Михайловский замок. Одеты камнем - Ольга Форш 21 стр.


Перед балконом возник Артамонов, низко кланяясь, ведя рядом с собой, как лошадь, большое колесо. Он был в своем синем армяке и в новых, до зеркального блеска начищенных сапогах. Он вдруг мгновенно вскочил на седло и, хлопая полами длинного армяка, много раз странной птицей пронесся большими кругами по площади, ловко спрыгнул на ходу пред балконом, где, глядя на него, улыбался восхищенный Александр.

Артамонов лихо соскочил на ходу, сорвал с головы шапку, упал на колени пред балконом и протянул к Александру обе руки.

- Самокатчик нижайше благодарит ваше величество - сказал Пален, - за дарованную по обещанию императора Павла вольную.

- В свою очередь благодарю самокатчика за то, что выполнил обещание, данное отцу.

У Александра выступили слезы на глазах.

- Кроме вольной всему семейству, как сказано батюшкой, - приказал он Палену, - распорядитесь из сумм кабинета выдать награду и на путевые расходы. Самокат приобщить к изобретениям самоучки Кулибина, собранным бабушкой.

Вечером у Воронихина, когда весело праздновала удачу с самокатом, Артамонов был печален.

- Уж выхлопатывайте поскорей, Андрей Никифорович, мне бумаги, - то и дело просил он Воронихина. - Забрать их да скорей наутек! Неровен час, опять сместят императора, а для второй пробы у моего самоката прыти не станет, к тому ж приказано его в кучу лома свалить.

- Да что ты, Артамонов, - успокаивал Воронихин, - твой самокат приказано в том. же месте держать, где изобретение великого нашего самоучки Кулибина.

- То-то, что вправду велик. А где к нему внимание, где почет всему, что выдумал? Как и я, одной пользы хотел он отечеству, а его модели сперва на игрушки пустили, а как сломались, и не стали чинить.

- Но для своего самоката чего б ты хотел? - спросил серьезно Воронихин, поняв печаль Артамонова.

- А чтоб знающим механикам его испытать да улучшить - цены ему нет для военного дела. Веди шибче лошади он бежит, - сказал не без гордости Артамонов и прибавил, потускнев: - А сейчас хотя бы только с вольной не передумали!

Вечером явилась к Александру мать-императрица. Еще красивая, хотя сильно располневшая, в глубоком трауре, она даже не захотела у сына присесть. Величественно стоя, изрекла свой ультиматум:

- Или я, сейчас уехав в Павловск, никогда больше сюда не приеду, или же пусть граф Пален навсегда удалится отсюда. Мне известно, что он приказал снять подаренный мной образ и произнес слова: "Я расправился с супругом, расправлюсь и с супругою".

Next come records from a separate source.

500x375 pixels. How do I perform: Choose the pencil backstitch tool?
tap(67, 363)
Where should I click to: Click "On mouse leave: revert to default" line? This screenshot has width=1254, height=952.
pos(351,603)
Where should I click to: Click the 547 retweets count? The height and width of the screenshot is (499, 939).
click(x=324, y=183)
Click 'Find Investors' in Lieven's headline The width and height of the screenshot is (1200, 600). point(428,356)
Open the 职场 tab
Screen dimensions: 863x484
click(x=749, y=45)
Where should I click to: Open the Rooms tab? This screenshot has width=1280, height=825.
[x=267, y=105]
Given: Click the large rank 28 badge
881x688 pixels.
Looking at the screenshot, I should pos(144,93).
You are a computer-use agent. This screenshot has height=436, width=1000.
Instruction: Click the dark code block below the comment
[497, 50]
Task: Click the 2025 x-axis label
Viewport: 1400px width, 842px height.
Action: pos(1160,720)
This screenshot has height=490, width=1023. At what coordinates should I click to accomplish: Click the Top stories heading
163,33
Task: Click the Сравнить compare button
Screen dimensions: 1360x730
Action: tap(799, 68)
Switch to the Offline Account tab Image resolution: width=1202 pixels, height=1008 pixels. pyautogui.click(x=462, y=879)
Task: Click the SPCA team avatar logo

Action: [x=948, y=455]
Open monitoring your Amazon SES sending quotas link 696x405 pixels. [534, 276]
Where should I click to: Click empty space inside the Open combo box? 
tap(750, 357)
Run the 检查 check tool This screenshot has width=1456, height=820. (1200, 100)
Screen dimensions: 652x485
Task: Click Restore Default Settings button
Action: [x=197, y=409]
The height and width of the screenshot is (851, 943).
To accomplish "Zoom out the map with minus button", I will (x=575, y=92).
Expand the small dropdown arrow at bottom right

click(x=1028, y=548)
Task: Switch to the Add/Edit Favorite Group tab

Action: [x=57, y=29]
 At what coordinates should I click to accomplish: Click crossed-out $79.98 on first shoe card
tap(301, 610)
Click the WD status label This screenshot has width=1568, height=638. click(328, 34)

Мария Федоровна удалилась, предоставив Александра охватившему его с новой силой отчаянию.

Опять почувствовал, что тюремной стеной окружил его этот грузный, тяжелый человек, неизменно к чему-то принуждающий. А за ним стоит и другой, Никита Петрович Панин, с изощренно-дипломатической речью, с холодным педантизмом на английский манер. Оба свергли отца, оба хотят теперь править сыном.

От ненависти к поработителям своей воли Александр вскочил и стал быстро ходить по кабинету.

Пусть лучше навек Шлиссельбург, пусть даже казнь - все лучше несказанной муки, охватившей сейчас. Панин первый заронил в сознание эту мысль, которая никогда б не родилась сама, - пойти против отца и помазанника. Но Палена он ненавидел еще сильней. Пален уверен, что он не только знал, он отцеубийства хотел. Освободиться б от Палена!

Доложили нового генерал-прокурора Беклешева.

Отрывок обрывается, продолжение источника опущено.